Pour nous, dans notre situation présente, que symboliserait Amalec, cet ennemi qui attaque nos points faibles ?
v. 9 : Le livre de l’Exode montre un double mouvement : l’organisation du combat (Josué qui choisi les hommes) et la montée de Moïse en posture liturgique, au sommet de la colline, le bâton de Dieu à la main. Le « bâton de Dieu » est l’instrument des signes devant convaincre Pharaon de laisser partir le peuple hébreu (cf. Ex 4, 20 ; 14, 16). Notons l’apparition soudaine de Josué (première mention dans le Pentateuque) sans présentation : le rédacteur suppose déjà connu ce personnage.
v. 10 : Pendant que Josué combat en bas, Moïse « se tient » en haut (v. 9-10) L’obéissance de Josué – « Josué fit ce que Moïse avait dit : il mena le combat contre les Amalécites » – inscrit l’action militaire dans l’obéissance à la parole.
Aaron et Hour accompagnent Moïse : la médiation n’est pas solitaire. v. 11 : « Quand Moïse tenait la main levée, Israël était le plus fort. Quand il la laissait retomber, Amalec était le plus fort. » Le geste des mains levées est la posture orante (cf. Ps 28, 2 ; 63, 5). La victoire ne vient pas de la seule stratégie humaine (Josué), mais de l’alliance entretenue par la prière (Moïse). Quand les mains montent, Israël est fort, quand elles s’abaissent, Amalec l’emporte (v. 11) ; devant la fatigue, la communauté (Aaron et Hour) soutient le médiateur Moïse (v. 12).

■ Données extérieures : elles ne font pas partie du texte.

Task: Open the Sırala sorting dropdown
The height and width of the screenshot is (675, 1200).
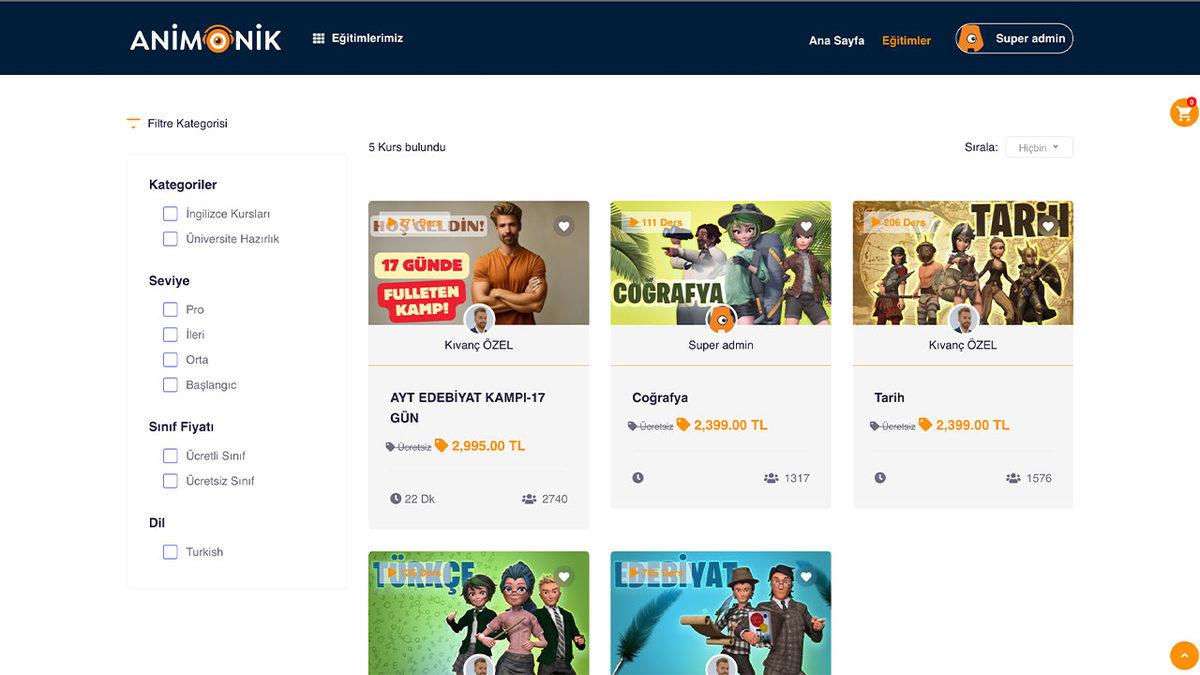Action: 1038,148
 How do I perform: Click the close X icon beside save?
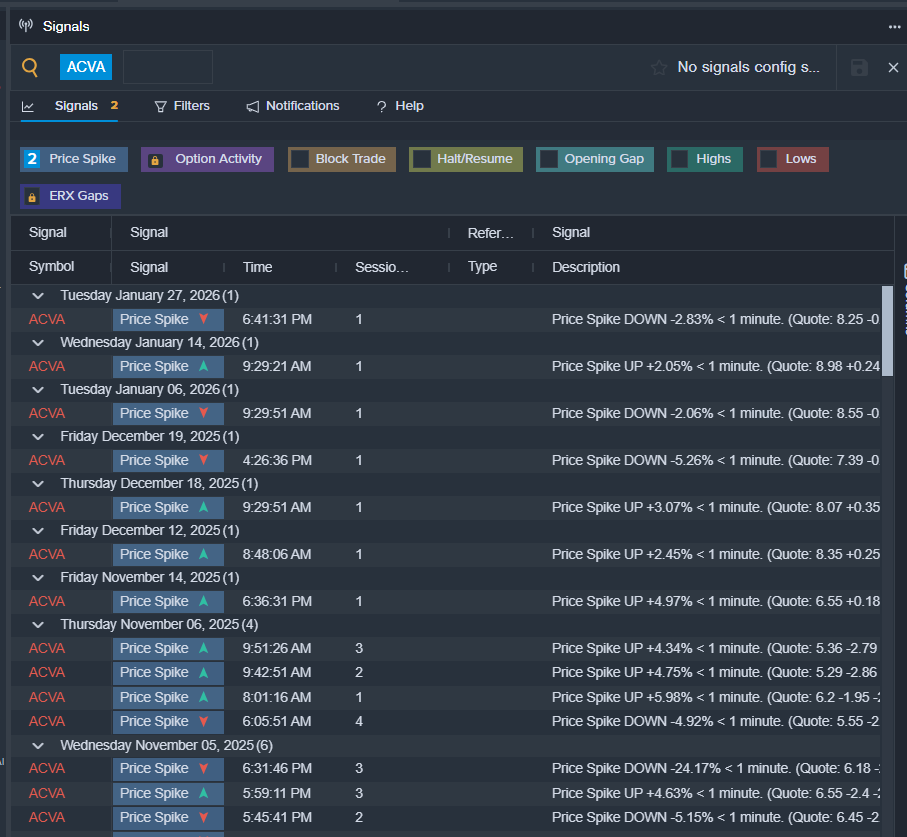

Le verset 12 emploie le mot hébreu ‘emunah pour dire que « les mains de Moïse restèrent fermes jusqu’au coucher du soleil ». Or ‘emunah peut signifier stabilité, fermeté, fidélité — de la même racine que « amen ». Ce n’est pas seulement une posture physique : c’est la constance de la foi en acte.
Ce passage souligne l’association de la prière et de l’action : ni activisme (Josué sans Moïse) ni angélisme (Moïse sans Josué).

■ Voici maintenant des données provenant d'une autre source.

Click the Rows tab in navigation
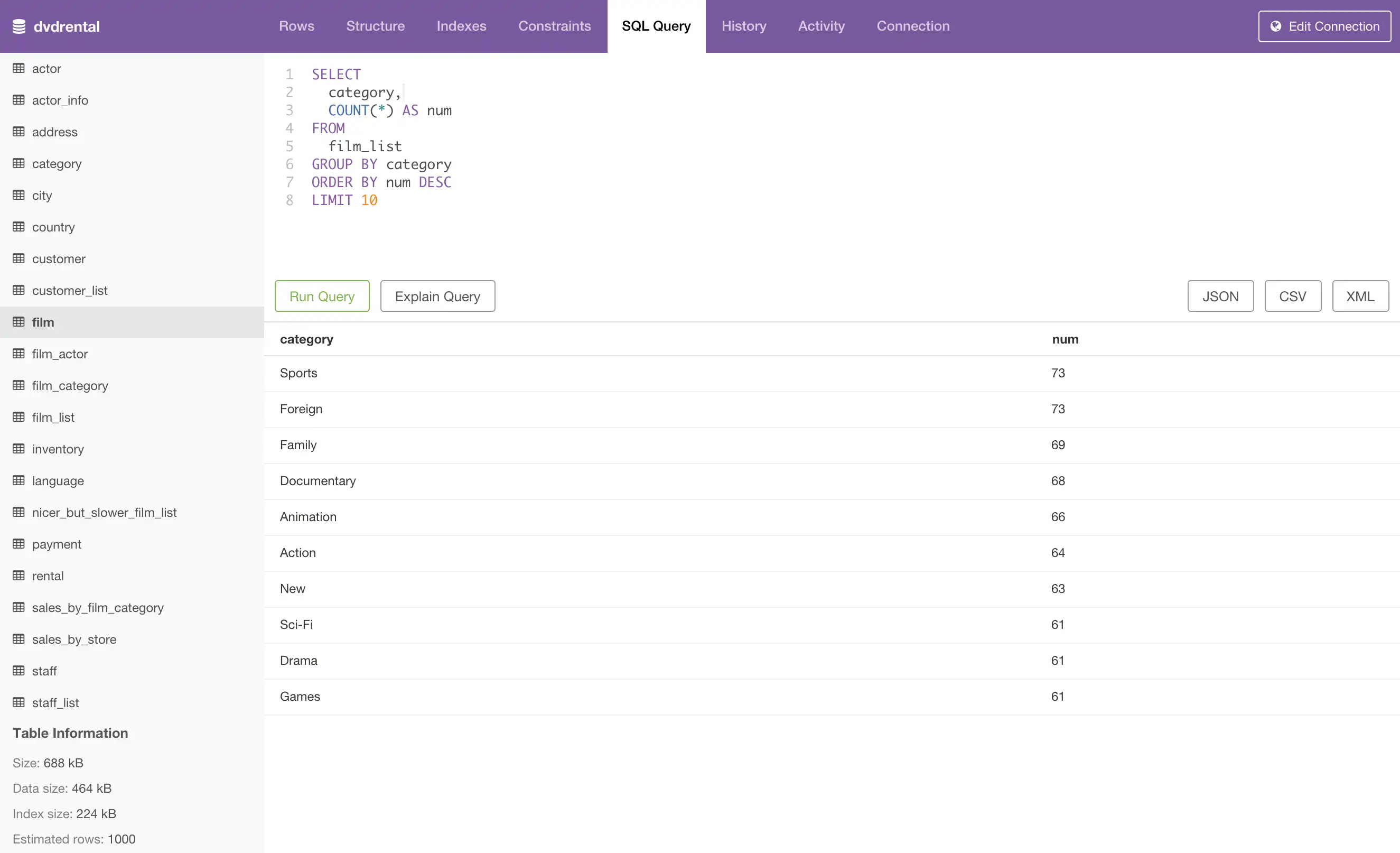[x=296, y=26]
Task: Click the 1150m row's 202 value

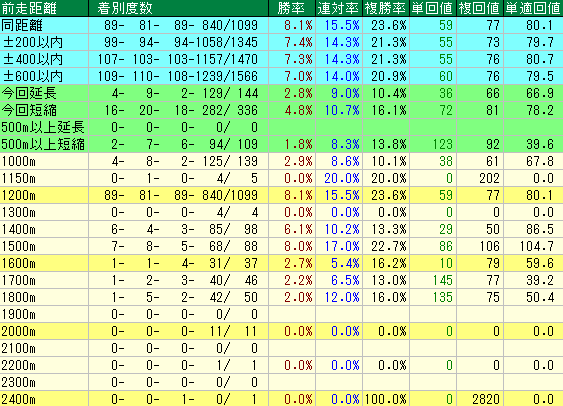Action: (489, 178)
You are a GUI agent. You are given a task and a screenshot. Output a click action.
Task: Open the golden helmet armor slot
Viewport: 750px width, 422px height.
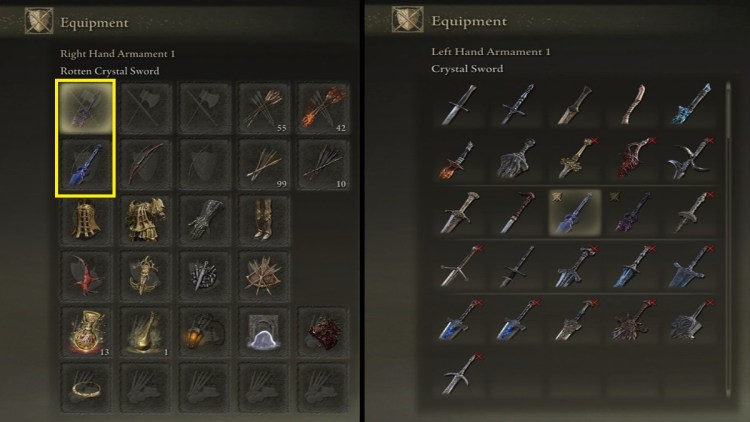(86, 221)
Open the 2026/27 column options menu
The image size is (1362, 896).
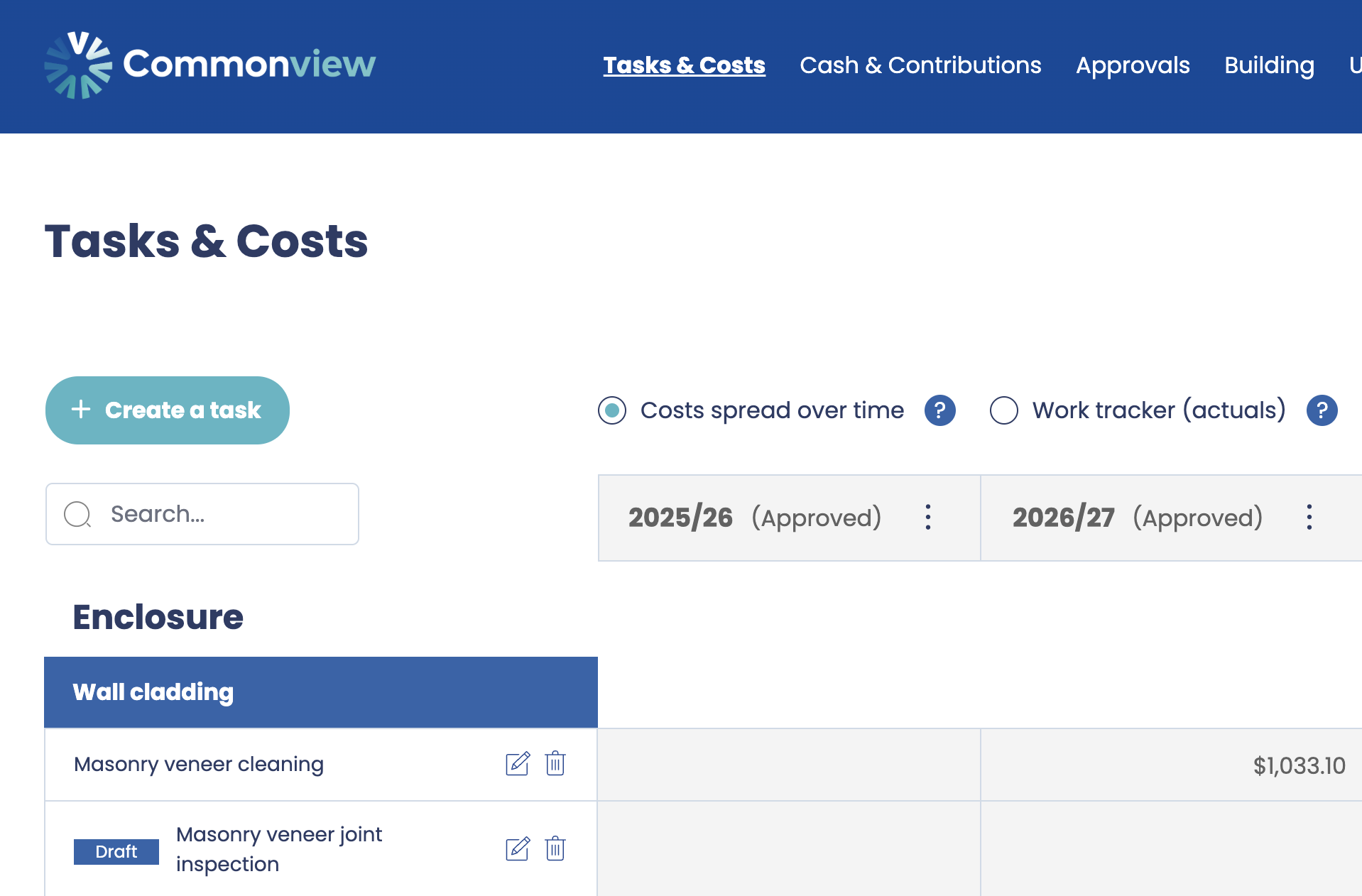pos(1309,518)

Et nous, savons-nous porter l’action de la semaine par une prière sérieuse le dimanche ? Savons-nous porter nos initiatives importantes par une démarche de prière ? L’action est portée, orientée, purifiée par l’intercession…
De plus, Moïse ne tient pas seul. La foi d’Israël est ecclésiale avant l’heure : chacun a sa place (le chef d’armée, le médiateur, les soutiens). Saint Jean Chrysostome, insiste sur l’efficacité communautaire : la victoire n’est pas le fait d’un héros solitaire, mais d’un peuple priant avec son pasteur. Pour un responsable, demander du soutien n’est pas de la faiblesse mais un acte de gouvernement. À l’inverse, pour l’assemblée, soutenir la prière et la mission de ses pasteurs, c’est une corresponsabilité. À la Messe, la prière universelle et la préface chantée les mains levées par le prêtre rappellent que l’intercession soutient la mission.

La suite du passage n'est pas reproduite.